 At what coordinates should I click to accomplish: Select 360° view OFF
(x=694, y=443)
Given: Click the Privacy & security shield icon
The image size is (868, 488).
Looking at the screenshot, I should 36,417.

::::::::

What is being asked. Having read the material, set all of it down again without a single difference.

Exercise response.
 At what coordinates should I click to accomplish: Select 360° view OFF
(x=694, y=443)
Given: Click the Privacy & security shield icon
The image size is (868, 488).
Looking at the screenshot, I should 36,417.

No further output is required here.